Let us think about what this self-defence construct, when applied with this reckless abandon, actually requires you to believe. It requires you to believe that a group of individuals, allegedly arriving equipped, coordinated and purposeful, were actually acting spontaneously. It requires you to believe that the force applied was minimal and not maximum, that it was not an expression of an intent that had been formulated long before this encounter. It requires you to believe that retreat, dispersal, de-escalation and a host of other strategies available to any rational actor not committed to a predetermined outcome were not possible.
It requires you to believe all this in a suspension of analytical ability so complete that it is not an argument; it is a confession. A confession that the verdict came before the trial, that justice is not being served by a goddess with her eyes covered lest she act in prejudice, but a verdict arrived at before even a shred of evidence is considered. The pseudo-secular commentariat has always functioned under an unwritten but strictly adhered-to hierarchy of victims.

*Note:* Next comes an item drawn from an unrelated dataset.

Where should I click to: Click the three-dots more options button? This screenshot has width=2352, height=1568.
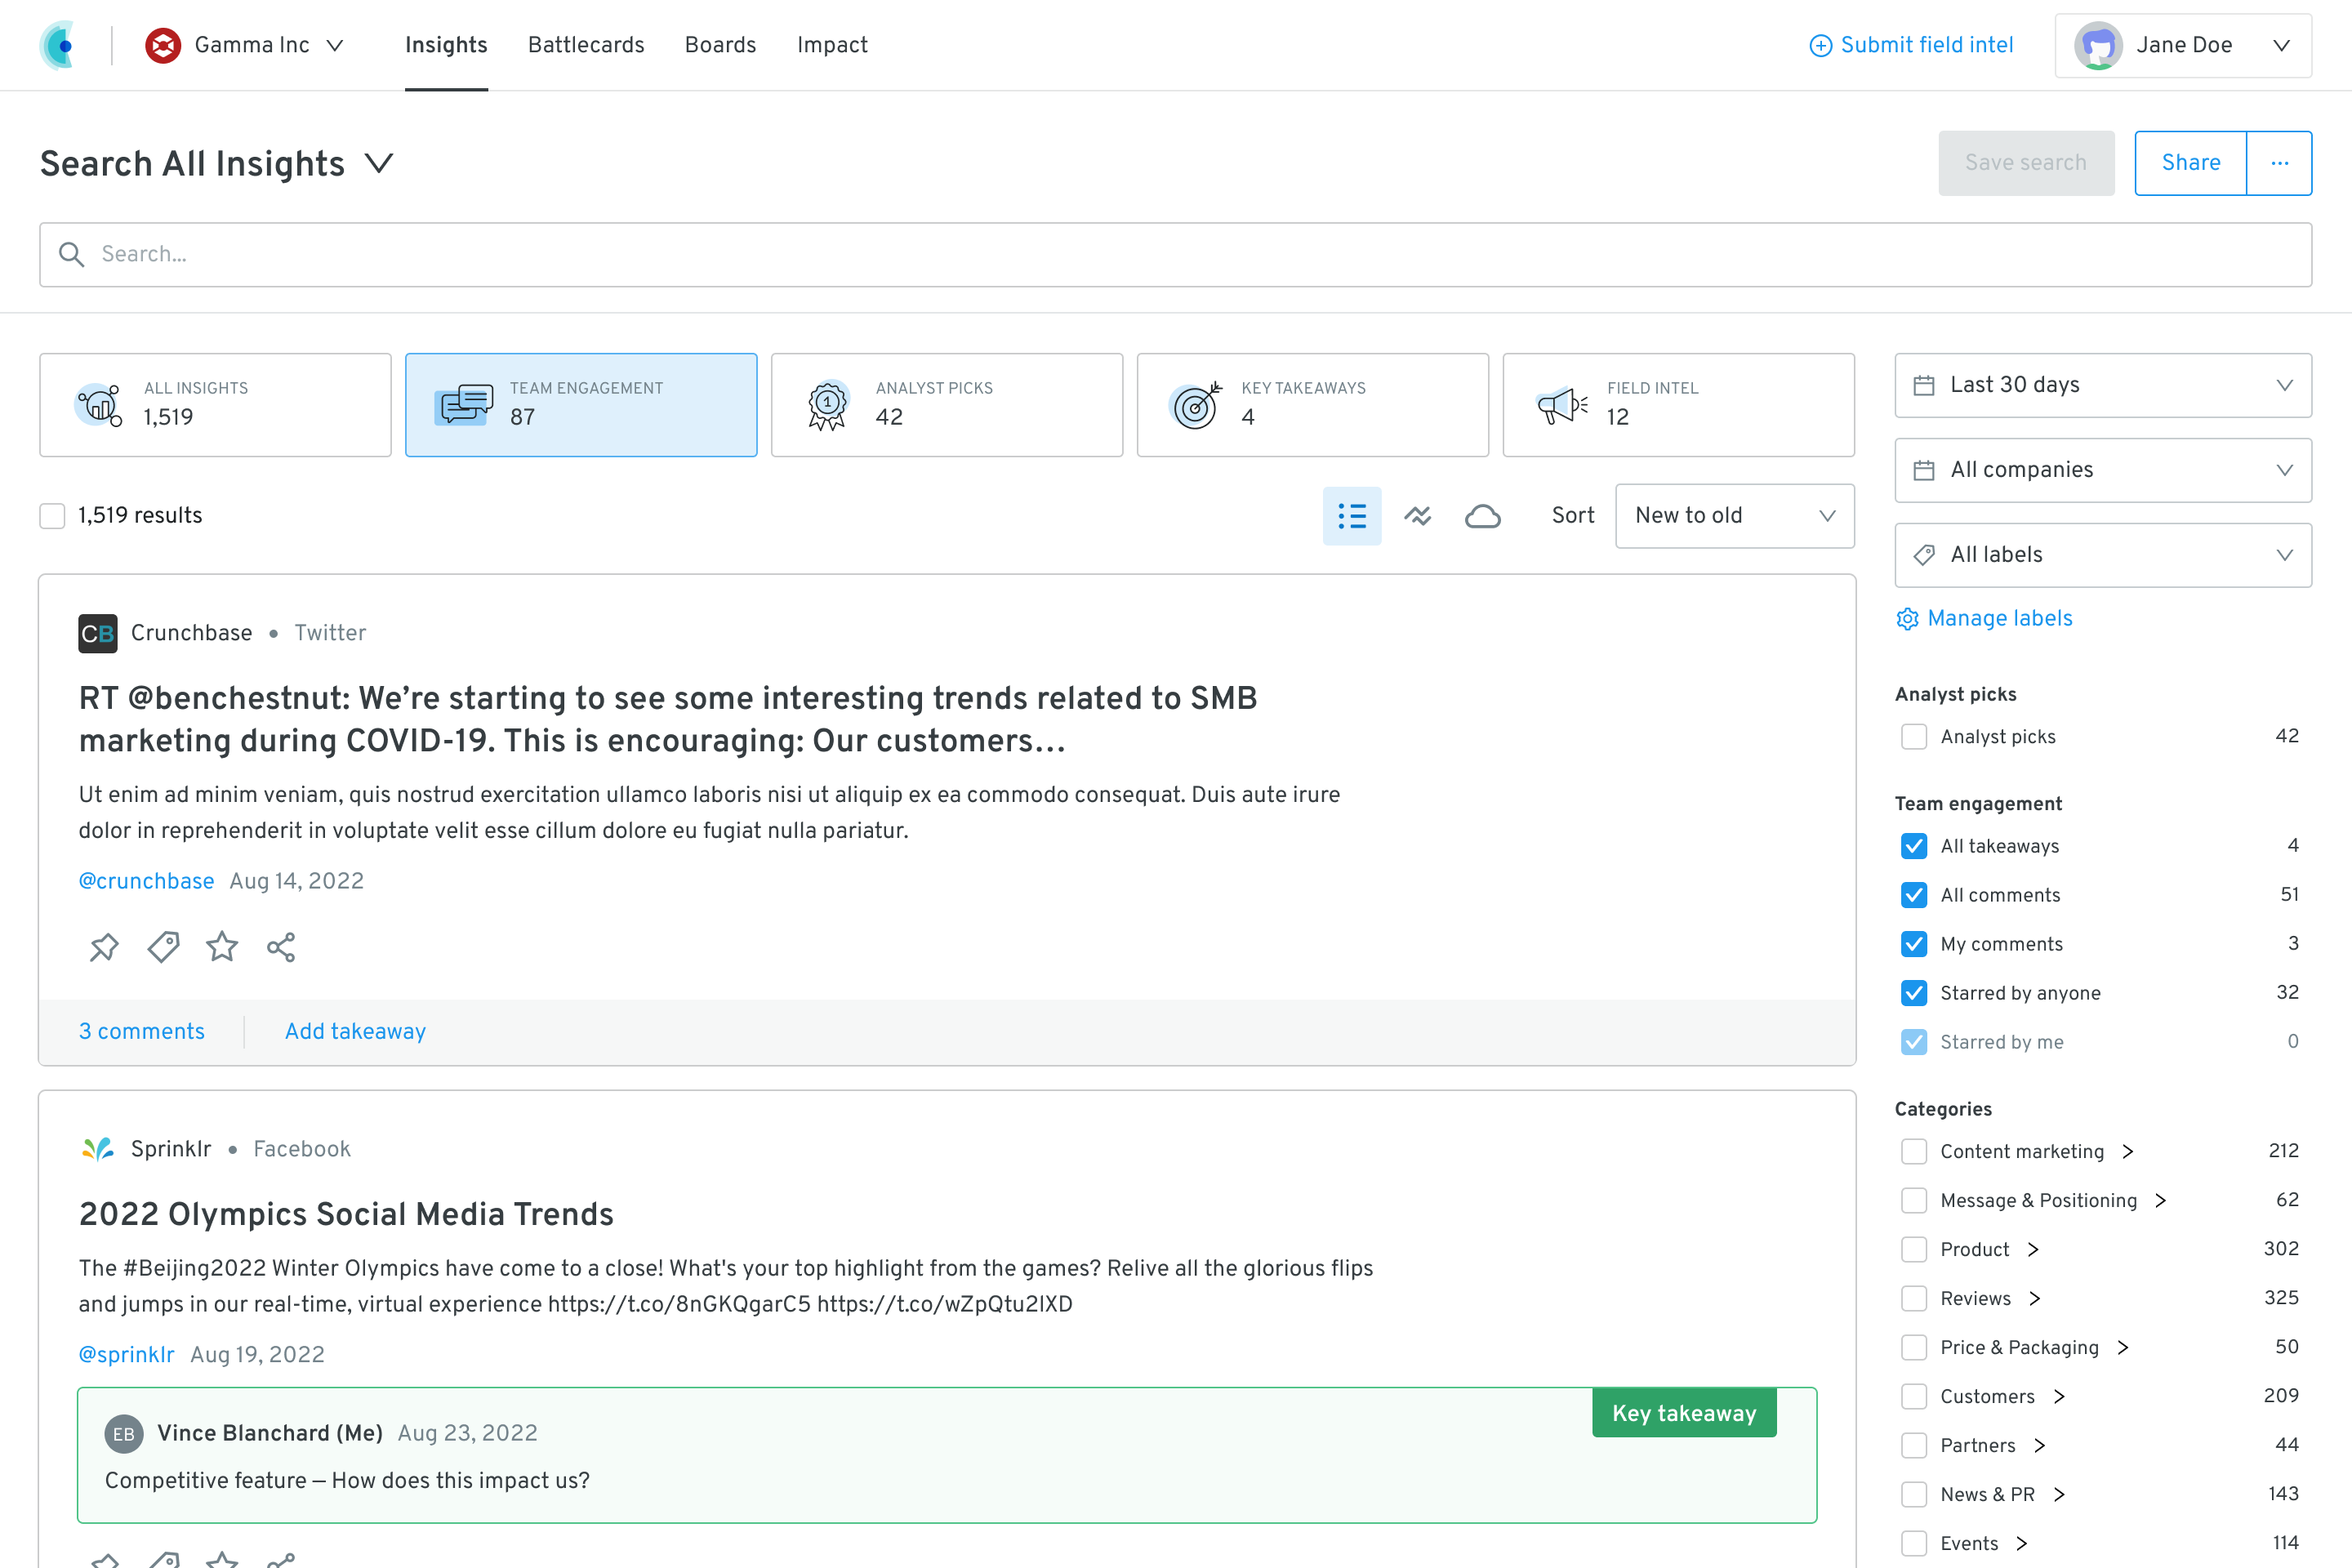click(2279, 163)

There are deaths that warrant instant national mourning, TV debates, candlelight vigils and op-eds in global publications lamenting the death of Indian democracy.
There are deaths that are processed through a completely different set of parameters and equations—calculating with incredible rapidity the community of the deceased, the community of the alleged perpetrator and the political expediency of it all before determining the level of outrage. This is not secularism. This is its exact opposite. Real secularism, the secularism of our Constitution, the secularism of Ambedkar, is the equal application of the law to all citizens irrespective of creed, identity or political use. What is being implemented in its name is actually a highly advanced form of tribalism that, over the decades, has perfected itself in speaking the language of liberalism but actually being its antithesis.
A young life cut short. A family broken beyond the limits of language to express the extent of the damage. And the reaction of those who think of themselves as the moral arbiters of India? A legal point used not to uncover the truth, but to reach a preconceived verdict. A legal principle of real jurisprudential significance is being treated as no more than a mere fig leaf, a “get out of accountability free” card, granted on the basis of community rather than facts. Guilt will be determined by the courts. Let it be determined by them, with independence, with evidence, with all the protection that the adversarial legal system, however agonisingly slow, offers to accused and victim alike.
Let no opinion piece, however well-intentioned, well-researched and well-written, including this one, be any kind of substitute for that. Let us not forget that due process is a two-way street. It is a protection against premature conviction. It is also, with equal force, a protection against premature acquittal. It is a protection against the smug and preloaded exoneration that certain quarters have already begun to manufacture before an investigation is complete, before evidence is adduced, before a judge has heard a single argument or a single piece of testimony. Truth deserves better. And frankly, so does the doctrine of self-defence.